Open Access

ARTICLE

Multi-Timescale Coordinated Optimal Dispatch of Active Distribution Networks Incorporating Thermal Storage Electric Heating Clusters

Song Zhang, Yang Yu^*, Shuguang Li, Xue Li

School of Electrical Engineering, Northeast Electric Power University, Jilin, 132012, China

* Corresponding Author: Yang Yu. Email:

(This article belongs to the Special Issue: Grid Integration of Intermittent Renewable Energy Resources: Technologies, Policies, and Operational Strategies)

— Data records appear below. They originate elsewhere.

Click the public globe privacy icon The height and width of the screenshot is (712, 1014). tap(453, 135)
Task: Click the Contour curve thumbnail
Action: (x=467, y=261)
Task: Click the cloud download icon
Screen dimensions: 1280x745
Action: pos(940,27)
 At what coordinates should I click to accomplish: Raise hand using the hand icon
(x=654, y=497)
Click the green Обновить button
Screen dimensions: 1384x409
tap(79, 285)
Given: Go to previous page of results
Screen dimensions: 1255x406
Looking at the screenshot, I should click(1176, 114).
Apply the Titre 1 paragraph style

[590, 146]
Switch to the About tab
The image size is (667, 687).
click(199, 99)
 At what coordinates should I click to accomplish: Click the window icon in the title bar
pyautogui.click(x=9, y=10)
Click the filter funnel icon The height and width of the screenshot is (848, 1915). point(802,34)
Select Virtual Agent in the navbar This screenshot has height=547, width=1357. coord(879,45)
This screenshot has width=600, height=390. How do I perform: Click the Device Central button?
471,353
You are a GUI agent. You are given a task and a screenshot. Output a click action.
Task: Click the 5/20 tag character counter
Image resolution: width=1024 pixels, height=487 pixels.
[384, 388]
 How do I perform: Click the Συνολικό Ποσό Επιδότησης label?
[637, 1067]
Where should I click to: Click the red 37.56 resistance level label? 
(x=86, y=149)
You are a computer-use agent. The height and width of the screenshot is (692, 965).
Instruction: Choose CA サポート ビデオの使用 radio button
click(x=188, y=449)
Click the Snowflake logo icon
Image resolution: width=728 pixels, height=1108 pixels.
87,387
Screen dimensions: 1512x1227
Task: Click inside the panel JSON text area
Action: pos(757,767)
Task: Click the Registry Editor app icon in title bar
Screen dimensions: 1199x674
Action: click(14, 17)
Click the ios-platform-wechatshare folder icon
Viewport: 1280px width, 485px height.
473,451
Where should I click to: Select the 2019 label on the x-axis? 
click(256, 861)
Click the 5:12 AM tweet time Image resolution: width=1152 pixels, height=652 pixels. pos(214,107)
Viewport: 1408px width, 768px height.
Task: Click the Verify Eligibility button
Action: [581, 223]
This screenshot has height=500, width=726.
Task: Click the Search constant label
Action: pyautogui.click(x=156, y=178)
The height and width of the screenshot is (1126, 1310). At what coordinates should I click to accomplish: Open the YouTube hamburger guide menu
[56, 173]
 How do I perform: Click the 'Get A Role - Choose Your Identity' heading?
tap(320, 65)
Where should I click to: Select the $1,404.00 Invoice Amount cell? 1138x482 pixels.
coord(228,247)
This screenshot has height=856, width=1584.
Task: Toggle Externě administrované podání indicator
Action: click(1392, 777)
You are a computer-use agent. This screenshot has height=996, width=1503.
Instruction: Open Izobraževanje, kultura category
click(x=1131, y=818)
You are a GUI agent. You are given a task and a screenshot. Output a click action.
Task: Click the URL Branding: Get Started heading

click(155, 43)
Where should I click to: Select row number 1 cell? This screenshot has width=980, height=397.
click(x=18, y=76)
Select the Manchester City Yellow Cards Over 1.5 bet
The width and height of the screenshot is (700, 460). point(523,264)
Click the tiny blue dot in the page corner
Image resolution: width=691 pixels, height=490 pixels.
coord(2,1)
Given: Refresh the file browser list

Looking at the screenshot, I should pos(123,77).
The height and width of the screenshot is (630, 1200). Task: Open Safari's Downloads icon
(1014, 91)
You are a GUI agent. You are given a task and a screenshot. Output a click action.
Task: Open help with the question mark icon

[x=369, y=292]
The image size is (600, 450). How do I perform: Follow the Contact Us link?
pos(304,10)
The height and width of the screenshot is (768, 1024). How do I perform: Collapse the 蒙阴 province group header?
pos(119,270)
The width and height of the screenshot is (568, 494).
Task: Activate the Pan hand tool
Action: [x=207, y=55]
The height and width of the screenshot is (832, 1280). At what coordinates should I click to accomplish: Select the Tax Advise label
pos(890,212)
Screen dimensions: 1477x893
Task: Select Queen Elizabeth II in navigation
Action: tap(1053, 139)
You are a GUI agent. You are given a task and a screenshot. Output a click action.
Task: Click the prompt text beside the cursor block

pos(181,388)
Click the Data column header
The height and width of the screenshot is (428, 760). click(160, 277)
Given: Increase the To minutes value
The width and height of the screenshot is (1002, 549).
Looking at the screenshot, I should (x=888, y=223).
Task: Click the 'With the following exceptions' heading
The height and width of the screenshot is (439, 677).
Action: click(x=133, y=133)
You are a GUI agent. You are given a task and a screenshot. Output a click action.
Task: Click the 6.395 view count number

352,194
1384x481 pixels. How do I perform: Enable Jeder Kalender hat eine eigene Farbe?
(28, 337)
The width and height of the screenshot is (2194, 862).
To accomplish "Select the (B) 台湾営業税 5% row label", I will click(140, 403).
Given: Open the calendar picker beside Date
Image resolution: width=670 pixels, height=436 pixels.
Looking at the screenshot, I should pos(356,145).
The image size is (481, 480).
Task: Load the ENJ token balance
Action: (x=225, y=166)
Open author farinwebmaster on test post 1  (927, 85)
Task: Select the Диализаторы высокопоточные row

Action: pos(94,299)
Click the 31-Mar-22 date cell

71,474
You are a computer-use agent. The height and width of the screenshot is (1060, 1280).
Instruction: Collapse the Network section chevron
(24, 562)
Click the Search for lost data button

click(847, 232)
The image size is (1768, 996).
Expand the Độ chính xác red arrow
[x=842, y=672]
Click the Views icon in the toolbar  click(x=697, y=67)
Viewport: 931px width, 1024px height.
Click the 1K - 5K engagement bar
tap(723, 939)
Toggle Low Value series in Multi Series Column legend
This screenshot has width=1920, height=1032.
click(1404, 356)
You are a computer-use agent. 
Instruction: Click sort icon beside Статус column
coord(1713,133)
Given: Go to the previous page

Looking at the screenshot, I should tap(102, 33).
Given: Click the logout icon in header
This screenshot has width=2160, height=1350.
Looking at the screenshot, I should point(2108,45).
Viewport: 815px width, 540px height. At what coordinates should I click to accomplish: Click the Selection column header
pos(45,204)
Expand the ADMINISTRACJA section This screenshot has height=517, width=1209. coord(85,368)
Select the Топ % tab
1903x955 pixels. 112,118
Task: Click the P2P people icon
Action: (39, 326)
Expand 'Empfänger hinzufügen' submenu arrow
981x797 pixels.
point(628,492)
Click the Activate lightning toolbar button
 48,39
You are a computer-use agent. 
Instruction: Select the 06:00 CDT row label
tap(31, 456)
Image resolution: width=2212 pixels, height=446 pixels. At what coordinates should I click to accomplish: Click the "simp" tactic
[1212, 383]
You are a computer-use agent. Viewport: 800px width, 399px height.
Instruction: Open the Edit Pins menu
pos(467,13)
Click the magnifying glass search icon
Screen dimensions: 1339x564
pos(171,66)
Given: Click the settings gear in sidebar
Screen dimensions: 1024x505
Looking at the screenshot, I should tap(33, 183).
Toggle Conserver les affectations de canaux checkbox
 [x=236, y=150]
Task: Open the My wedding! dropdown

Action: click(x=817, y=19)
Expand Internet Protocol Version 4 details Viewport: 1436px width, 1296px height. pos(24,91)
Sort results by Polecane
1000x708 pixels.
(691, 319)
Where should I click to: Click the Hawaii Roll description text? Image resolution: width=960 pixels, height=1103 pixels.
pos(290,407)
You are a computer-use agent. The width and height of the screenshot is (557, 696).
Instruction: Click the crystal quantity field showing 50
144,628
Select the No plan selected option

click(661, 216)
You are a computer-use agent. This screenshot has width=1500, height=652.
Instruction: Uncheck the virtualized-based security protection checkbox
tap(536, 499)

Energy Engineering 2026, 123(3), 21 https://doi.org/10.32604/ee.2025.072333

Received 24 August 2025; Accepted 09 October 2025; Issue published 27 February 2026

Abstract

Thermal storage electric heating (TSEH), as a prevalent variable load resource, offers significant potential for enhancing system flexibility when aggregated into a cluster. To address the uncertainties of renewable energy and load forecasting in active distribution networks (ADN), this paper proposes a multi-timescale coordinated optimal dispatch strategy that incorporates TSEH clusters. It utilizes the thermal storage characteristics and short-term regulation capabilities of TSEH, along with the rapid and gradual response characteristics of resources in active distribution grids, to develop a coordinated optimization dispatch mechanism for day-ahead, intraday, and real-time stages. It provides a coordinated optimized dispatch technique across several timescales for active distribution grids, taking into account the integration of TSEH clusters. The proposed method is validated on a modified IEEE 33-node system. Simulation results demonstrate that the participation of TSEH in collaborative optimization significantly reduces the total system operating cost by 8.71% compared to the scenario without TSEH. This cost reduction is attributed to a 10.84% decrease in interaction costs with the main grid and a 47.41% reduction in network loss costs, validating effective peak shaving and valley filling. The multi-timescale framework further enhances economic efficiency, with overall operating costs progressively decreasing by 3.91% (intraday) and 4.59% (real-time), and interaction costs further reduced by 5.34% and 9.25%, respectively. Moreover, the approach enhances system stability by effectively suppressing node voltage fluctuations and ensuring all voltages remain within safe operating limits during real-time operation. Therefore, the proposed approach achieves rational coordination of diverse resources, significantly improving the economic efficiency and stability of ADNs.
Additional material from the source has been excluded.